Page excerpt:

__________

Rights and liabilities in connection with interstate shipments
depend upon acts of Congress, the bill of lading, and common law
principles accepted and enforced by federal courts.
In order to determine the validity and effect of restrictions
upon liability contained in bills of lading issued by carrier for
interstate shipments, applicable schedules on file with the
Interstate Commerce Commission are material, and
held
error to exclude them in this case.
The common law rule long recognized in the federal courts is
that mere mental pain and anxiety are too vague for legal redress
where no injury is done to person, property, health or reputation,
and so
held in an action against an express company, that
the consignee of a casket and grave clothes, who admittedly
sustained no pecuniary damage by reason of delay in delivery, was
not entitled to recover any damages whatever for mere mental
suffering occasioned by such delay.
165 N.C. 642 reversed.

__________

Requirements:
[1] List each source the case summary gives for rights and liabilities in connection with interstate shipments.
[2] Transcribe the case summary from "The common law" up to and including "by such delay.".
The lines after this point have nothing to do with the case summary.

Source material:
__________

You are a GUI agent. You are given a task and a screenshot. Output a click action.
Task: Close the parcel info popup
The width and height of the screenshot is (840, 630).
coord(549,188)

__________

Task solutions:
[1]
- Acts of Congress
- The bill of lading
- Common law principles accepted and enforced by federal courts

[2]
The common law rule long recognized in the federal courts is
that mere mental pain and anxiety are too vague for legal redress
where no injury is done to person, property, health or reputation,
and so
held in an action against an express company, that
the consignee of a casket and grave clothes, who admittedly
sustained no pecuniary damage by reason of delay in delivery, was
not entitled to recover any damages whatever for mere mental
suffering occasioned by such delay.